→ Work to complete
Go to the line that contains "You are a GUI" in the listing below, then output it and every line after it exactly, omitting pictures.

→ Excerpted data

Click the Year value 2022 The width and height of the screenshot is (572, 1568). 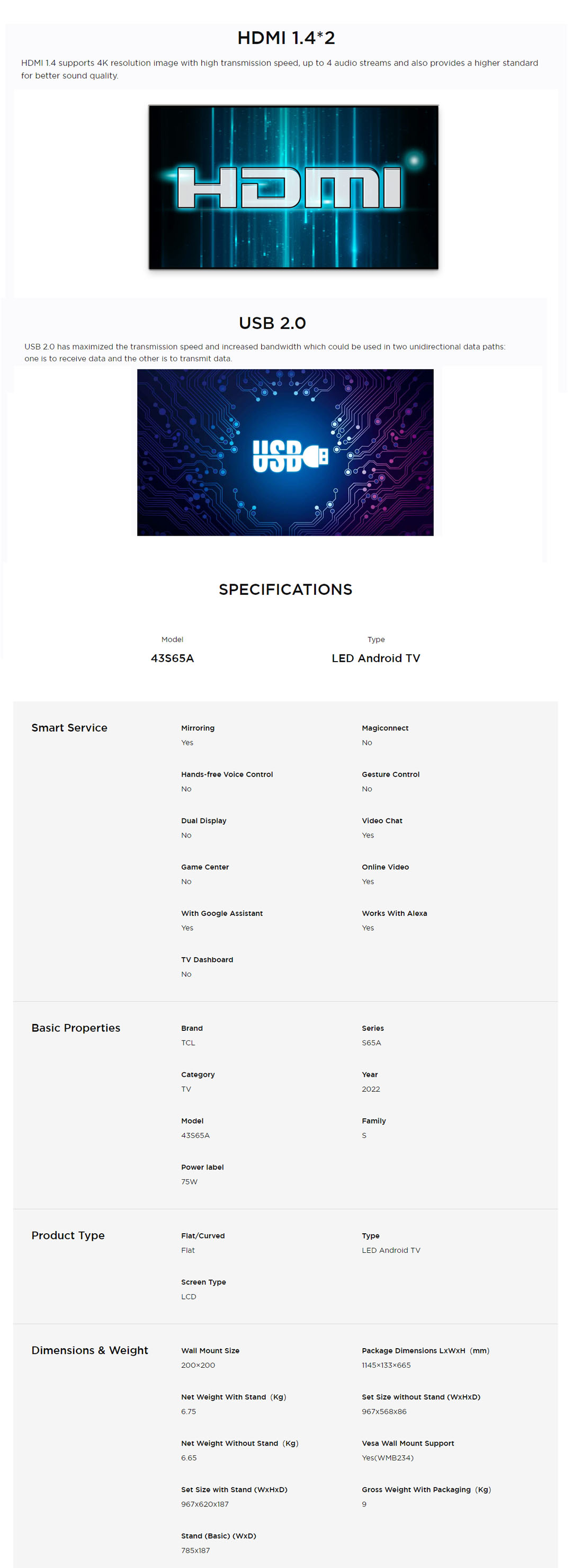(x=371, y=1089)
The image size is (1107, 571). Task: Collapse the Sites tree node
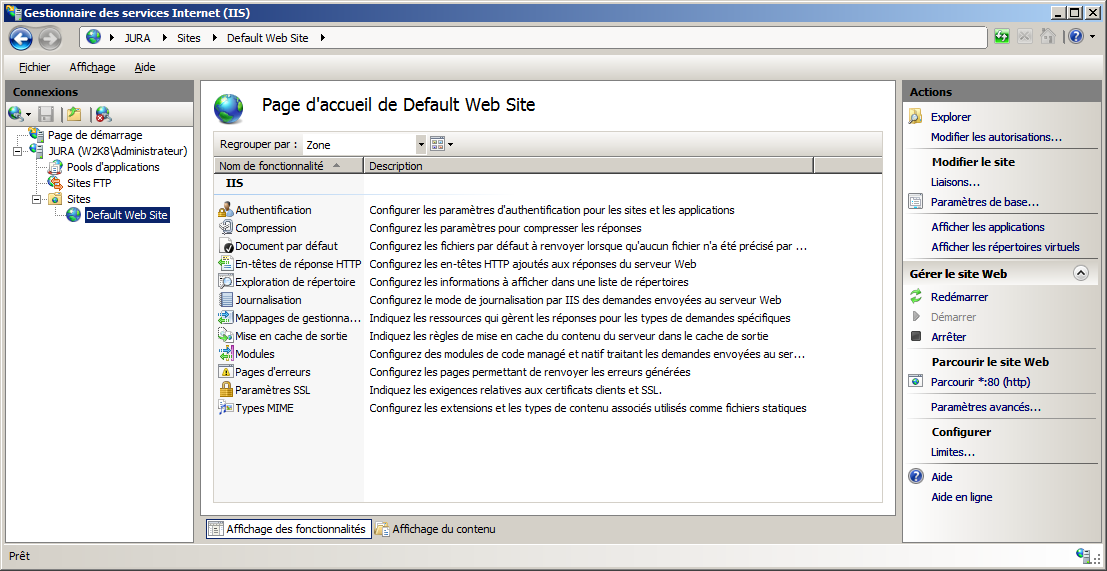pos(37,199)
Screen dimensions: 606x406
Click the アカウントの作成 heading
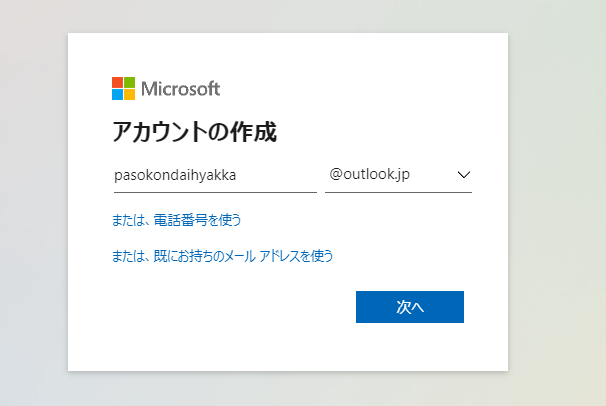(x=194, y=132)
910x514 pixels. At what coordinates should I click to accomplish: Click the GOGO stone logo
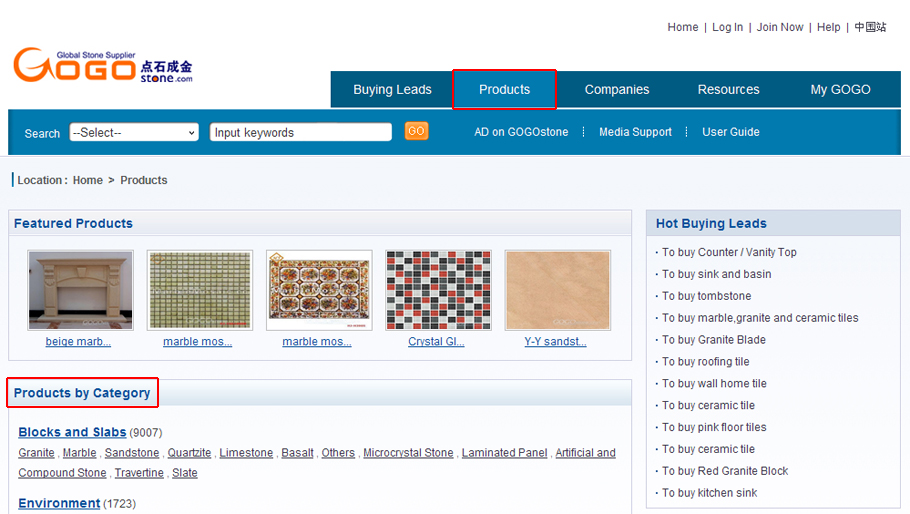click(x=102, y=65)

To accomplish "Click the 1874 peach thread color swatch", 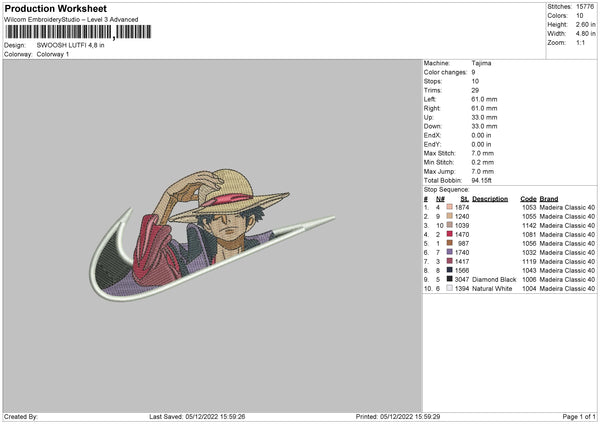I will [449, 207].
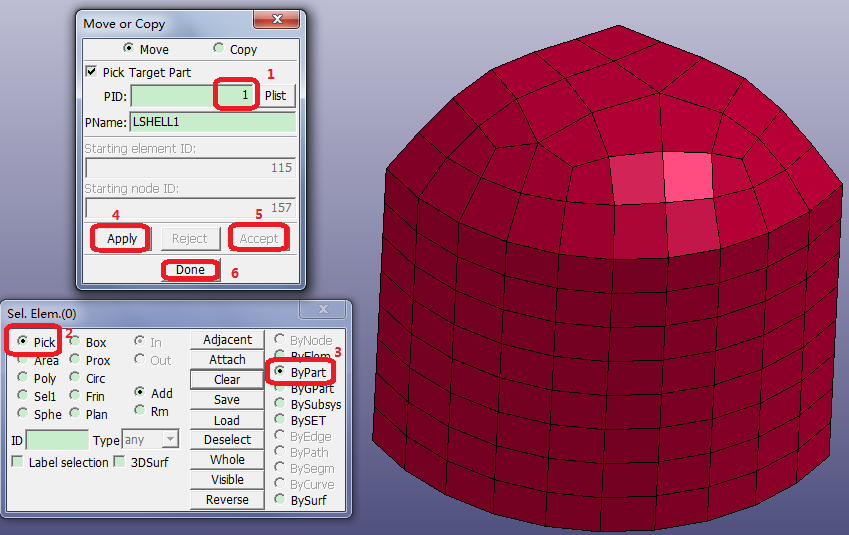Open the Plist part list

coord(275,96)
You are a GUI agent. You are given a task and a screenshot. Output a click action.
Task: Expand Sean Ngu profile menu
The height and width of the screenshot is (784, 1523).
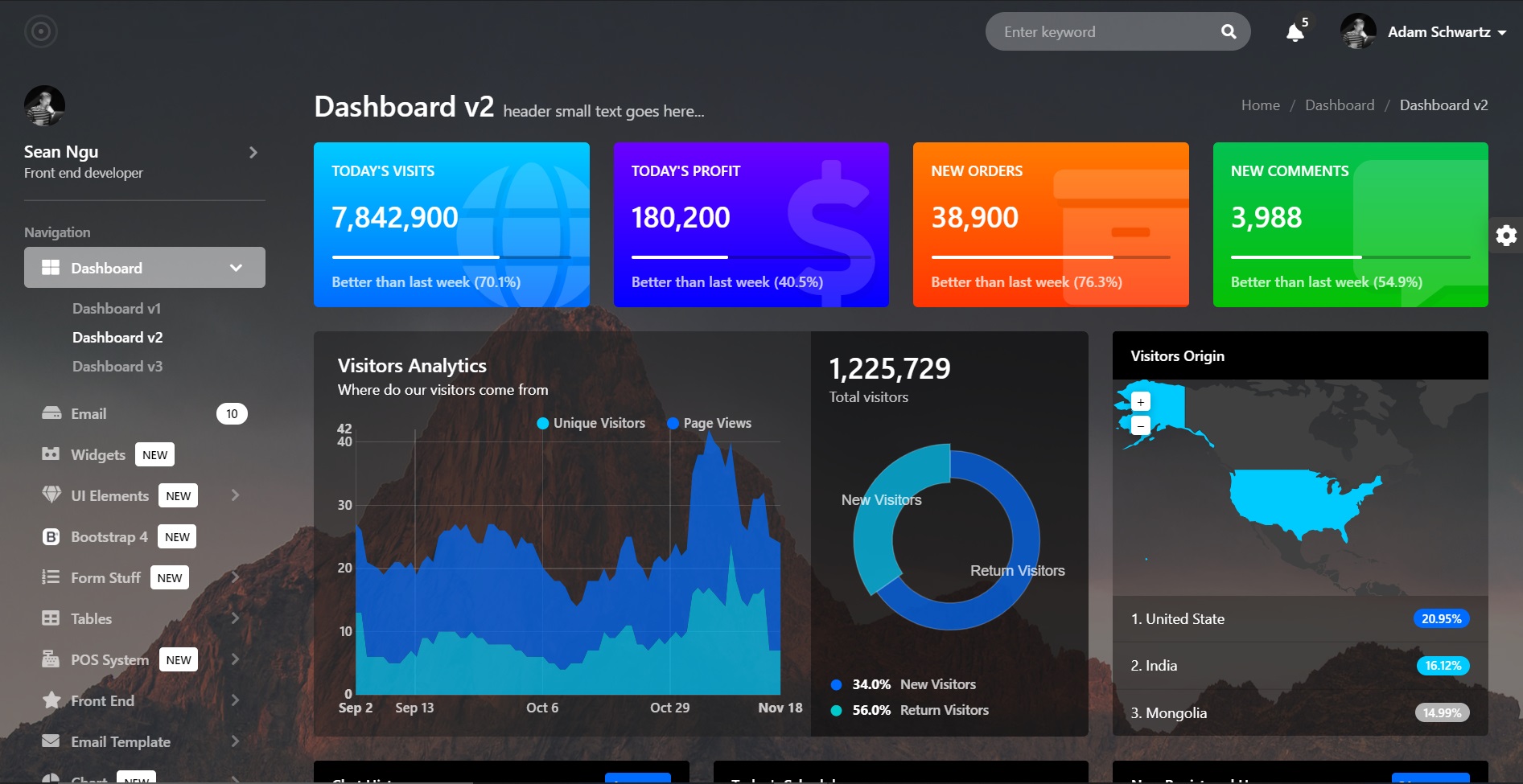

→ Finished task
You are a GUI agent. You are given a task and a screenshot. Output a click action.
Task: Expand Sean Ngu profile menu
The height and width of the screenshot is (784, 1523).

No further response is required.